INSTRUCTIONS FOR THE TASK:
From the data below, restate every line word for word.

Data extracted from a collection:
# # # # #

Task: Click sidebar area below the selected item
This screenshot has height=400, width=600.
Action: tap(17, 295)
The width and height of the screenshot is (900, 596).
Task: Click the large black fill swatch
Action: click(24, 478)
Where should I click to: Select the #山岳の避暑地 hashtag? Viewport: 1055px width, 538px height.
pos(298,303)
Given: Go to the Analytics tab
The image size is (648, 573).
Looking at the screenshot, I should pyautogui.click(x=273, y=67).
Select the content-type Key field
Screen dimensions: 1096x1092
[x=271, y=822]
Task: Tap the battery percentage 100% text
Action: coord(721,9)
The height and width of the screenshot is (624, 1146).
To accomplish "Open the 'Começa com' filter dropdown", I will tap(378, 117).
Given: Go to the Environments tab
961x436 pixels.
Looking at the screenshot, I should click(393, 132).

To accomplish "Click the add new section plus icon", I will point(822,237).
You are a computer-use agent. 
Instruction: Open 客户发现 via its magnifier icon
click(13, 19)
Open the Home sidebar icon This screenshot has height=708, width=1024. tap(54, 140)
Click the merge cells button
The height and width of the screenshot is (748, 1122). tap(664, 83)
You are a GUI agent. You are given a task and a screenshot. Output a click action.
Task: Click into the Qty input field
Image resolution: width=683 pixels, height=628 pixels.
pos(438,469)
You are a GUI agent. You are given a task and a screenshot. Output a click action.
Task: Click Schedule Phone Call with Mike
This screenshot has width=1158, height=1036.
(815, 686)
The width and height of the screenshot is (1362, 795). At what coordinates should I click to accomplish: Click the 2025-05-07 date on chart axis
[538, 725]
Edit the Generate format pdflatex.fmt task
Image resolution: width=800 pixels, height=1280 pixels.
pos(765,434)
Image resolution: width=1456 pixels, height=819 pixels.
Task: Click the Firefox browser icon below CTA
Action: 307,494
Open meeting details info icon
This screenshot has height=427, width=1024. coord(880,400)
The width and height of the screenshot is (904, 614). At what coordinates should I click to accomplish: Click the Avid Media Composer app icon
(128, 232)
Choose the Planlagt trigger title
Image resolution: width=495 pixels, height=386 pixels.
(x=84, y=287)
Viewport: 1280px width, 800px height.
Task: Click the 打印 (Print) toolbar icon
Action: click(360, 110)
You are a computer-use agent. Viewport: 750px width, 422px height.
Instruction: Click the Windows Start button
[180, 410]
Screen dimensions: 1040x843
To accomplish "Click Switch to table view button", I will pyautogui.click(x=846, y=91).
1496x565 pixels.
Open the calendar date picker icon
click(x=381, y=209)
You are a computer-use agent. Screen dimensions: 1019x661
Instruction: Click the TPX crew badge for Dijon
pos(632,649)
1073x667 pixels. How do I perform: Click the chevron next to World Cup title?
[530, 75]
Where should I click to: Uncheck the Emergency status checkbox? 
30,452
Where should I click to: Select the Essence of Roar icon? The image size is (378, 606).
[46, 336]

# # # # #

SOLUTION TO THIS EXERCISE:
Task: Click sidebar area below the selected item
This screenshot has height=400, width=600.
Action: tap(17, 295)
The width and height of the screenshot is (900, 596).
Task: Click the large black fill swatch
Action: click(24, 478)
Where should I click to: Select the #山岳の避暑地 hashtag? Viewport: 1055px width, 538px height.
pos(298,303)
Given: Go to the Analytics tab
The image size is (648, 573).
Looking at the screenshot, I should pyautogui.click(x=273, y=67).
Select the content-type Key field
Screen dimensions: 1096x1092
[x=271, y=822]
Task: Tap the battery percentage 100% text
Action: coord(721,9)
The height and width of the screenshot is (624, 1146).
To accomplish "Open the 'Começa com' filter dropdown", I will tap(378, 117).
Given: Go to the Environments tab
961x436 pixels.
Looking at the screenshot, I should click(393, 132).

To accomplish "Click the add new section plus icon", I will point(822,237).
You are a computer-use agent. 
Instruction: Open 客户发现 via its magnifier icon
click(13, 19)
Open the Home sidebar icon This screenshot has height=708, width=1024. tap(54, 140)
Click the merge cells button
The height and width of the screenshot is (748, 1122). tap(664, 83)
You are a GUI agent. You are given a task and a screenshot. Output a click action.
Task: Click into the Qty input field
Image resolution: width=683 pixels, height=628 pixels.
pos(438,469)
You are a GUI agent. You are given a task and a screenshot. Output a click action.
Task: Click Schedule Phone Call with Mike
This screenshot has width=1158, height=1036.
(815, 686)
The width and height of the screenshot is (1362, 795). At what coordinates should I click to accomplish: Click the 2025-05-07 date on chart axis
[538, 725]
Edit the Generate format pdflatex.fmt task
Image resolution: width=800 pixels, height=1280 pixels.
pos(765,434)
Image resolution: width=1456 pixels, height=819 pixels.
Task: Click the Firefox browser icon below CTA
Action: 307,494
Open meeting details info icon
This screenshot has height=427, width=1024. coord(880,400)
The width and height of the screenshot is (904, 614). At what coordinates should I click to accomplish: Click the Avid Media Composer app icon
(128, 232)
Choose the Planlagt trigger title
Image resolution: width=495 pixels, height=386 pixels.
(x=84, y=287)
Viewport: 1280px width, 800px height.
Task: Click the 打印 (Print) toolbar icon
Action: click(360, 110)
You are a computer-use agent. Viewport: 750px width, 422px height.
Instruction: Click the Windows Start button
[180, 410]
Screen dimensions: 1040x843
To accomplish "Click Switch to table view button", I will pyautogui.click(x=846, y=91).
1496x565 pixels.
Open the calendar date picker icon
click(x=381, y=209)
You are a computer-use agent. Screen dimensions: 1019x661
Instruction: Click the TPX crew badge for Dijon
pos(632,649)
1073x667 pixels. How do I perform: Click the chevron next to World Cup title?
[530, 75]
Where should I click to: Uncheck the Emergency status checkbox? 
30,452
Where should I click to: Select the Essence of Roar icon? The image size is (378, 606).
[46, 336]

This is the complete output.